Un día u otro, las madres se ven en la necesidad de salir sin su bebé, del que no se han separado en ningún momento. De vez en cuando hay que resolver alguna cuestión ineludible, hacer una compra especial, comer en un restaurante con papá o una amiga o, simplemente, sentir que una es un ser independiente.
Cuando esto llega, seguro que a la madre no se le va del pensamiento su niño: ‘¿Me echará mucho de menos?, ¿se apañará bien la niñera o la abuela si coge una llantina?’.
Reflexiones como estas suelen acecharnos, sobre todo, cuando pensamos que el origen de la escapada no era absolutamente imprescindible. Es posible que la madre lleve algo de razón: su hijo se acuerda de ella, cómo no, y seguro que esas horas no son tan perfectas para él como las que disfrutan juntos.
Pero no es tan importante la cantidad de tiempo que los padres pasan con el bebé como su calidad.

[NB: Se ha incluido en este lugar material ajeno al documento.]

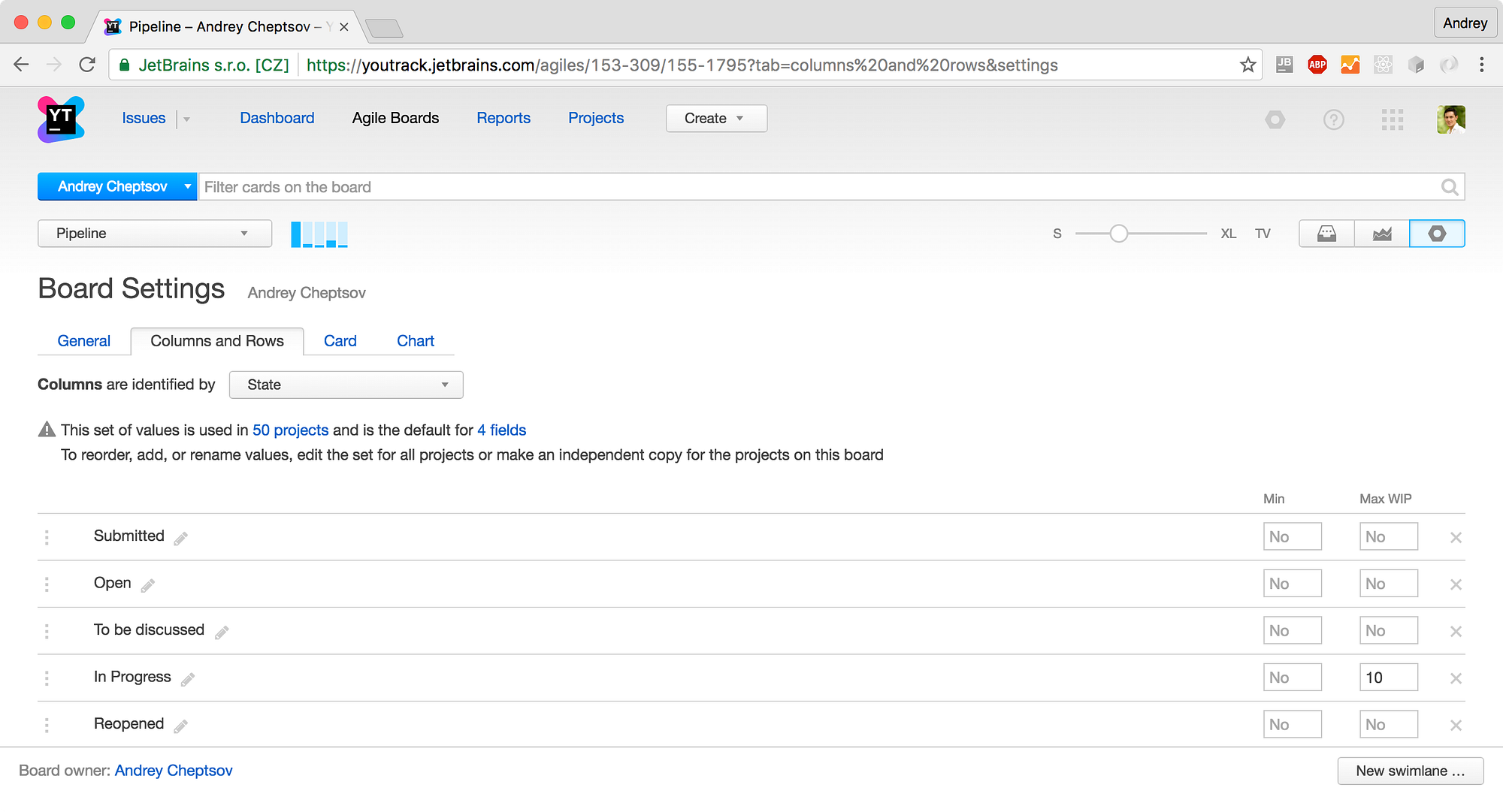
Task: Expand the State field dropdown
Action: click(346, 385)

Lo fundamental es que los ratos que compartan merezca la pena de verdad, que jueguen y le estimulen con dedicación.
Cuando se trata de un recién nacido, hay que valorar hasta qué punto necesitamos salir. No tiene la misma importancia resolver un trámite que irse de compras con una amiga. Pero lo segundo también puede estar justificado: después de un paseo ocioso volveremos relajadas y el niño agradecerá nuestro buen humor. A medida que vaya creciendo podremos distanciarnos de él con mayor frecuencia.